For Broker-Dealers: SEC Actions
Time to Roll-Up Your Sleeves and Dive into Regulation Best Interest: There are many great resources out there that summarize the newly adopted Securities Exchange Act Rule 15l-1 (“Regulation BI”). Here are a few of my favorites:
- SEC Adopts Regulation Best Interest. Lofchie, S.; Bartlett, M.R.; Patel, N.S.; and Almquist, C. from Cadwalader, Wickersham & Taft LLP, in National Law Review, (2019, June 6).
- SEC Issues Final Regulation BI. The Wagner Law Group (2019, June 7).
- SEC Adopts Regulation Best Interest and Form CRS: Issues Investment Advisers Act Interpretations. Sidley Austin LLP (2019, June 13).
Where do we begin? First, determine whether Regulation BI applies to your firm. Regulation BI applies to any broker-dealer that recommends securities transactions or investment strategies involving securities transactions to retail customers. For purposes of Regulation BI, the SEC defines Retail Customer as, “a natural person, or the legal representative (non-professional) of such natural person who: (1) receives personalized investment advice about securities from a broker or dealer or investment adviser; and (2) uses such advice primarily for personal, family, or household purposes”. This definition includes Accredited Investors and high-net-worth individuals! The SEC did not define the term recommendation but will continue to rely on existing broker-dealer guidance and case law.

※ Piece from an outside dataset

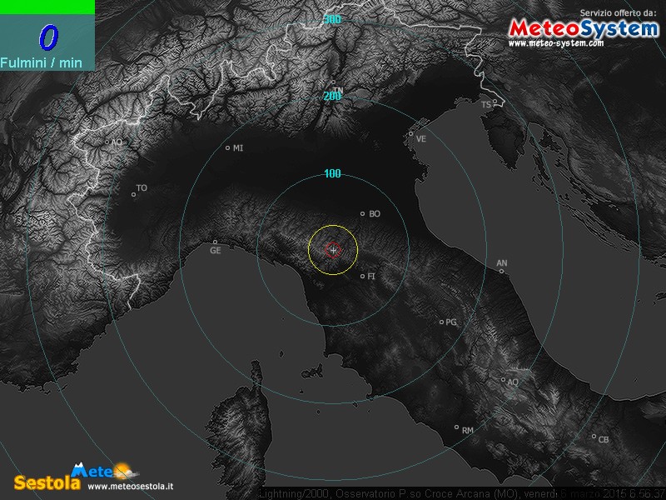This screenshot has width=666, height=500.
Task: Click the RM (Rome) city marker
Action: point(456,428)
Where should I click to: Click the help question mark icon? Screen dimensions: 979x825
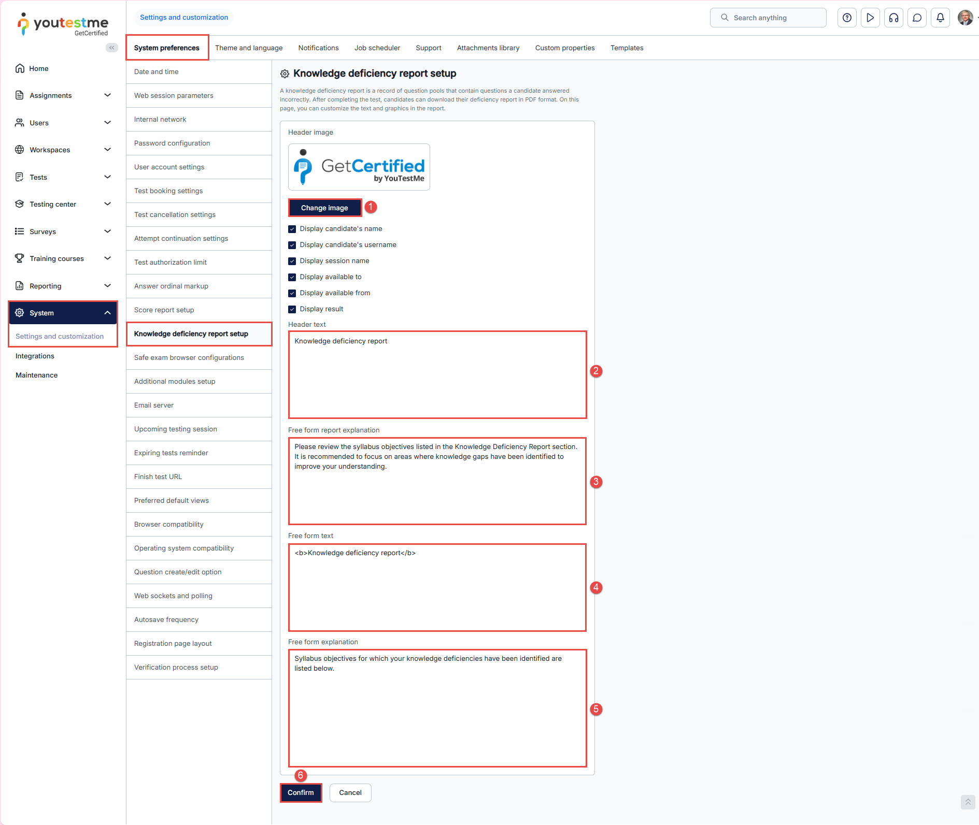click(847, 18)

To prepare for Regulation BI, broker-dealers should review their products and services, and document the following:
- Identify all securities products, services and strategies offered by your firm;
- For each product, service, and strategy listed:
- Identify all customer-types to whom the products, services, and strategies are made available;
- Identify the associated risks, rewards, and costs for each product, service and strategy;
- Identify any material limitations;
- Identify all compensation programs in which the Firm and each of its registered representatives participate.

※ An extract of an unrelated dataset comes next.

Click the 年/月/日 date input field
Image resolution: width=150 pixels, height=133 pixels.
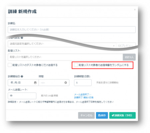point(23,83)
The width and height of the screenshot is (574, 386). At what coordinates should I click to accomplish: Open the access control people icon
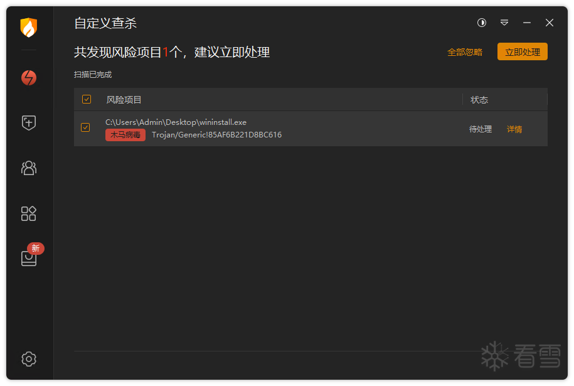click(29, 168)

- For each product, service, and strategy offered to retail customers and for each compensation program in which the Firm participates, identify and document conflicts of interest that create an incentive for a registered representative to place the interest of the broker-dealer, or themselves, ahead of the interest of the retail customer.
- For each conflict of interest, determine what disclosures are necessary. Existing disclosures may still work, but some conflicts may require a new or amended disclosure document.
NOTE: Form CRS will NOT satisfy all of your Disclosure Obligations under Regulation BI.
We also recommend It is also recommended that, if possible, senior members of Compliance, Risk Management, Legal, and Sales participate on a committee to implement Regulation BI. Over the next several months, we will be dissecting each component of Regulation BI and presenting you with various considerations as you move through the process above. MORE TO COME… Contributed by Rochelle A. Truzzi, Senior Compliance Consultant.
For Investment Advisers and Broker-Dealers: SEC Actions
Form CRS Approved. As part of the regulatory package that includes Regulation BI, the SEC adopted a final version of the Form CRS Relationship Summary (“Form CRS”), a new disclosure document, which applies to retail investors and will become Part 3 of the Form ADV. The SEC took to heart many of the comments on the original Form CRS proposal, dropping much of the required language and adopting a more user-friendly question and answer format. The result is a two-page document with five required topics:
- Introduction (including a link to Investor.gov/CRS, a page on the SEC’s Office of Investor Education website that will offer educational information about investment professionals)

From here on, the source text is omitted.